And another one, as in A-NO-THER relationship bites the dust. I couldn’t even play the I’m Just So Unlucky In Love, Maybe Someone Put A Halle Berry Curse On Me victim card either. Nope. Not this time. Instead, I was forced to be honest with myself. It’s funny (not really) how recycling similar experiences forces self-reflection and honesty. The hard truth is, although I go hard for whomever I’m rockin with, I sometimes kinda make fucked up choices when it comes to men. And that’s not to say that the men I’ve happened to fall for were total douchebags. They were, in fact, guys I enjoyed laughing and spending time with. Guys who’d buy me birthday gifts (but never flowers even though I really love flowers). Guys, who’d hang paintings, change the oil in my car, provide words of encouragement if I ever had work-place drama. Guys who met my family and introduced me to theirs’. They were guys who would look out for me. They were also the kind of guys who’d become skittish when conversations about the future and our next steps arose. They were guys who preferred evading to communicating, withholding over sharing truths (I guess they just didn’t want to hurt my feelings which is ironic because they all ended up hurting…my fucking feelings). They were guys whose vision and values didn’t fully align with my vision and values. Guys, I’m certain loved me, liked me even, but guys who didn’t have the lenses needed to look at me and see magic. And that’s what made them, not bad guys, just fucked up, self-selected, selections for me.

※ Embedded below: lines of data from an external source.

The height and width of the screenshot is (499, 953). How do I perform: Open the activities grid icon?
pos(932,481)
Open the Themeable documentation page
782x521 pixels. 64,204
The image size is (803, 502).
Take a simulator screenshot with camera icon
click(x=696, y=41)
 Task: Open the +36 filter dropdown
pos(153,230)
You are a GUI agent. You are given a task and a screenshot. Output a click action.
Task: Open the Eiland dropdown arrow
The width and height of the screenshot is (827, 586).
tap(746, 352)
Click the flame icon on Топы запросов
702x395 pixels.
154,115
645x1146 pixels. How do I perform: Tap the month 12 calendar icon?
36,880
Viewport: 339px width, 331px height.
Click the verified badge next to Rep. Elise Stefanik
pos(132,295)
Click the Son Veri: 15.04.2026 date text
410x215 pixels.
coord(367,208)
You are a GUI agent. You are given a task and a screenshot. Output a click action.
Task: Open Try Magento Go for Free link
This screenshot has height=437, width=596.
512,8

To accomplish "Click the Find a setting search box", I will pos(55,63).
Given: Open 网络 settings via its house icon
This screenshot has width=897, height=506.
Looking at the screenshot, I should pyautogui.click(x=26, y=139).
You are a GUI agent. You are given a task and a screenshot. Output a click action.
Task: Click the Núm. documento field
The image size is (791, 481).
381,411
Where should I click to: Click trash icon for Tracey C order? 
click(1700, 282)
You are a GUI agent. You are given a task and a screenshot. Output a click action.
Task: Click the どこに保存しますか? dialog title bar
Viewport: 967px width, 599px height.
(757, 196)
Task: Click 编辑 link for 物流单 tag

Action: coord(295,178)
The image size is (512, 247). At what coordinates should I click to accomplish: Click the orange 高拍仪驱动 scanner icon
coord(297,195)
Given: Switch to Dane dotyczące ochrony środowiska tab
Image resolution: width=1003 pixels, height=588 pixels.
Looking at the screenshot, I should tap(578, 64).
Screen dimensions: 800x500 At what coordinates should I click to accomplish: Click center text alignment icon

This last guy was charming, sweet, survived a tough upbringing, goal oriented, and funny when he wasn’t being quiet or guarded. I so wanted to believe in him, to see only the good in him, to not hold past flaws against him. I also, if I’m being totally honest, wanted to scratch some shit off my to-do list:
1. Meet someone
2. Ditch Tinder
3. Get married in a couple of years
4. Move on to the next to-do item because I’m over all this trial and error, swipe left, swipe right nonsense
And that’s precisely where I fucked up. Trying to take shortcuts (like cohabitation), neglecting principles, making concessions, and overlooking clear signals all in the interest of hastiness. And although something told me this man may not have significant regard for the things I regarded significantly, I never suspected he’d cheat on me (total deal breaker). But Life shall not be mocked. I paid for every neglected principle, every concession, and every shortcut. So as my friend tried to console me by saying, “You didn’t do anything wrong. This isn’t your fault”, I wasn’t willing to let myself off the hook so easily. Something (like intuition) told me, I don’t really see this ending the way you’re hoping it’ll end. But I ignored it and forged ahead because I was older. Felt I had something to prove. Needed to worry about other things on my to do list. (Another lesson learned: Time will not be mocked. I vow to never try to force or rush another thing in my life.)
Now, something I love (love, love, love) about myself is this, while I still haven’t mastered selecting guys who are more aligned with who I am as a woman and while I’m respecting (valuing) the process of investing more time and effort on the front end of the selection process, walking away and refusing to look back after a relationship has run its course (say being cheated on or strung along or just totally disrespected) is no obstacle for me. It’s easy like Sunday morning. I’m like Nina Learn To Leave The Table When Love Is No Longer Being Served Simone in that regard. But my love goal isn’t to be The Breakup Queen or The Boy Bye Girl my entire life. It’s to apply these vital lessons (that seem to be on repeat), set myself up to win in love someday, and form and foster a dope ass friendship with someone who looks at me and sees magic. I understand there are no guarantees and you can do everything right and still be thrown a curveball but I’m committed (for real , for real this time) to doing everything in my power not to recycle the same old, tired experiences.
NOTE: I’ve seen cohabitation work very well for some and not so well for others. However, my spirit told me it wasn’t a good move for ME at the time. We all have unique journeys. With that being said, follow your heart in doing what feels right for you. Just felt the need to share that.